The unmappable genome is associated with "heterochromatin" (dark matter of the genome, highly condensed), unlike "euchromatin" (light matter, more loosely wound part of the genome). Euchromatin is gene-rich while heterochromatin refers to the silent, repressed regions of our DNA. Euchromatin is full of unique DNA sequences. This means that finding a single- or low-copy DNA sequence, with all the same DNA bases in the same order, at more than one location in our genome is highly unlikely. These discrete DNA sequences are easily distinguishable and serve distinct purposes within our cells. No wonder the human genome has almost 20,000 different genes with limited redundancy. Now, visualize a human chromosome as a big "X", made of coiled-up DNA, with two arms attached at a constriction. Heterochromatin is mostly localised near the point of attachment (centromere) and the tips of the arms (telomeres). In fact, the centromere becomes indispensable when cells divide, dragging along one chromosome arm into each of the newly formed daughter cells.

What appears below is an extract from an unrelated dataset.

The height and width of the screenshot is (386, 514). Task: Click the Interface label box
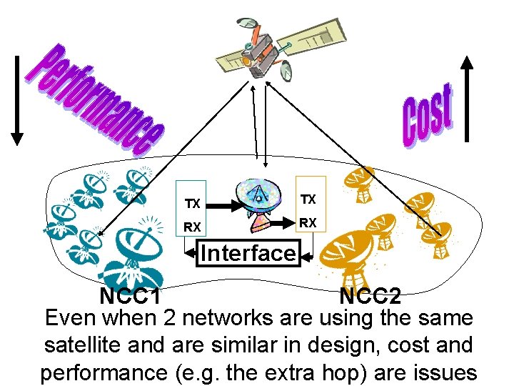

The new study, from the team of Dr. Karen Miga at University of California (Santa Cruz), has managed to uncover the centromere of the Y chromosome – the male-specific chromosome and also the smallest chromosome in our genome (something worth thinking about). The researchers were able to insert a longer stretch of DNA into a nanopore (like thread passed through the eye of a needle), "resulting in complete, end-to-end sequence coverage of the entire insert". Using this nanopore-sequencing method, the researchers can now decipher a long, muddled DNA stretch full of repeats. This "long-read" strategy allowed them to string together longer pieces of DNA (made up of variable repeat monomer lengths). It turns out that when all these chunks are laid out, certain clues help reconstruct the repetitive-sequence. Walking along the centromere, from left to right, context is provided by surrounding monomers in the same tandem array and by flanking non-repetitive DNA.

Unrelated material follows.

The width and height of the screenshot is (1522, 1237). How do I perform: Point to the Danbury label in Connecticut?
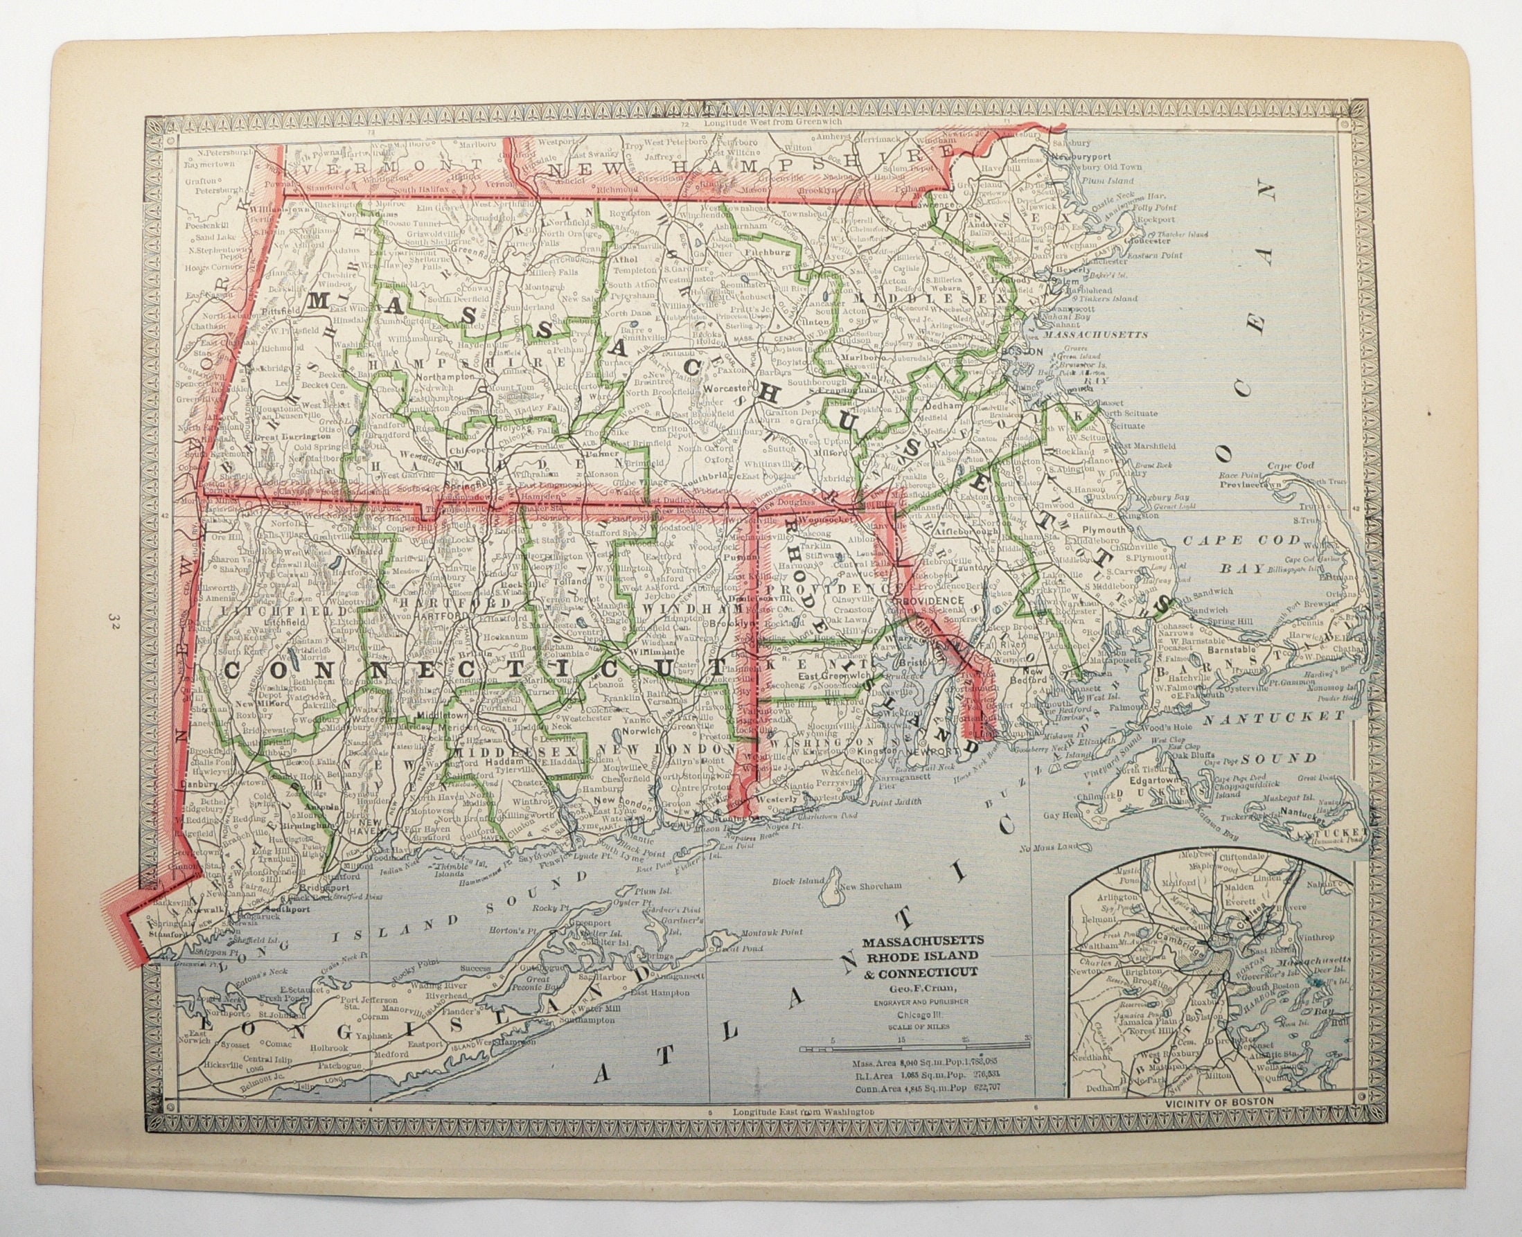(202, 784)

Like a neatly laid section of railroad, the authors pieced together a chain of contiguous DNA sequences and solved the jigsaw puzzle of the Y chromosome centromere. This recent work, published in Nature Biotechnology journal, plugs holes in the existing human DNA map. In the future, finding out the DNA sequences that define other centromeres will allow researchers to rewrite, manipulate, alter or duplicate these key structures. Given that the centromere is essential for cells to divide and segregate their genetic content to future generations, the Y centromere assembly represents an exciting step forward in modern biology.